The prooftext connecting “the cup” of Gethsemane to the punishments of God comes from Jeremiah 25:

15 This is what the Lord, the God of Israel, said to me: “Take from my hand this cup filled with the wine of my wrath and make all the nations to whom I send you drink it. 16 When they drink it, they will stagger and go mad because of the sword I will send among them.”

17 So I took the cup from the Lord’s hand and made all the nations to whom he sent me drink it.

The chapter then describes how a long list of nations are given the cup of God’s wrath “to make them a ruin and an object of horror and scorn, a curse” (vs. 18).

Inside the transactional logic of divine retribution, Jeremiah 25 and Matthew 26 line up nicely. There’s a cold coherence that sees the Son drinking the cup of God’s vengeance as a way to avert human damnation. “Punish me, scourge me, curse me, condemn me to eternal torment, instead of them, Father… (but then take it back by Sunday morning, okay?).”

The problem with this narrative is as usual.

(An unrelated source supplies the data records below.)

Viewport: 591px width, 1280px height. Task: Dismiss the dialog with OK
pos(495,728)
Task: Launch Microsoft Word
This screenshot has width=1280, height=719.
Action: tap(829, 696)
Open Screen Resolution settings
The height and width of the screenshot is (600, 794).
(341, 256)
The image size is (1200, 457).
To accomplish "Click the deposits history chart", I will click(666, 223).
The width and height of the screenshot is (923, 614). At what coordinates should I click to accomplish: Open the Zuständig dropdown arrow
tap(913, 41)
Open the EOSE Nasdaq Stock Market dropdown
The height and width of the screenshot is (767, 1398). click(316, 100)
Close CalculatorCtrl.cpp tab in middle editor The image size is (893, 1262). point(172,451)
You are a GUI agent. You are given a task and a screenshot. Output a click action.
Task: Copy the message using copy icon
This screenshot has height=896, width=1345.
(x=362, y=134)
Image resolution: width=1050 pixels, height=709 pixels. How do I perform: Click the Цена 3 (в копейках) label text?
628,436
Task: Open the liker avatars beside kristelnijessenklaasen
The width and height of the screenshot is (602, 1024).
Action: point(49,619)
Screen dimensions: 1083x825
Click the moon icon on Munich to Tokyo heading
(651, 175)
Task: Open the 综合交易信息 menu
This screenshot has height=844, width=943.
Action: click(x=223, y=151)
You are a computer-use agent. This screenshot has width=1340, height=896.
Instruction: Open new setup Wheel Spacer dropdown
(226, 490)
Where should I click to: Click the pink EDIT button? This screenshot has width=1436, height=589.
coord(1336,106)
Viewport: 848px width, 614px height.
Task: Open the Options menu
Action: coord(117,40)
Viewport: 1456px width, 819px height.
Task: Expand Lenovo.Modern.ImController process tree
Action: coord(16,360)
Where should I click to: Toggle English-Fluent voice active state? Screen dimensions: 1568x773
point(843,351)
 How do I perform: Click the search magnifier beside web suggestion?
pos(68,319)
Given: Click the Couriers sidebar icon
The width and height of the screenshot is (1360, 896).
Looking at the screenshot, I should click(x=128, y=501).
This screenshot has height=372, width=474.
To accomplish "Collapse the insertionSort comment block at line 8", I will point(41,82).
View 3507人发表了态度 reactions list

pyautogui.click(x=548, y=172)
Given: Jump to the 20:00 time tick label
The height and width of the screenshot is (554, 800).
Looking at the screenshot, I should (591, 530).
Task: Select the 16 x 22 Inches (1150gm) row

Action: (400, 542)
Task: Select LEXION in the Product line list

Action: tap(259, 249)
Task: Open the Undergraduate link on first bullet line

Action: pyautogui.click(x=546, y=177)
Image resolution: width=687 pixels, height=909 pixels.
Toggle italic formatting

It severs the unity of the one Triune God, denies the freedom of God to extend pure grace through actual forgiveness, and pits the Father against the Son under some imagined, necessary law of violent retribution. These errors are contrary to the Good News of Jesus Christ, in whom we find God reconciling the world to himself rather than “wrathing” us. That is, the cup was NOT the violent wrath of God upon Jesus, but God himself swallowing our sins and sorrows, then reciprocating instead his grace and mercy.

That is, Jeremiah 25 is not fulfilled in Matthew 26 to the nth degree. Rather, Gethsemane is the complete subversion and undoing of the devastations we see Jeremiah 25. God sends his Son to save the world by the cruciform way of self-giving, radically forgiving, co-suffering love. Where is God? On the Cross. Drinking the cup of human suffering for our salvation.

So why the “hesistation”? Is Jesus balking? On the contrary: in his pleas to the Father, Jesus shows us how he comes face-to-face with the deepest dysfunction in our human history and instincts–the self-will of the first man in another long-ago garden–and how, as the New Adam, he overcomes our self-will with radical, vicarious willingness. For Christ to say, “NOT my will but yours, Father” is to say, in Christ, the Father’s will BECOMES his will, thus healing the human will in himself. His surrender then becomes the basis for my own healing … by surrender. Surrender as he did and you will experience salvation at every stage and level of human existence.

P.S. The cup Jesus drinks and the blood-like sweat he excretes are not some fear as he faces his own crucifixion, awful as it is. Many martyrs faced similar fates without fear and did not shrink back. What we are seeing is the weight of every victim of every war, every assault, every injustice, every murder, every rape for all time. And he had to do this in the frailty of his humanity. We have no idea. But in the end, he does not ask for our pity. He asks for our very lives … that we would surrender our lives and will to the Father’s loving care, even as he finally did.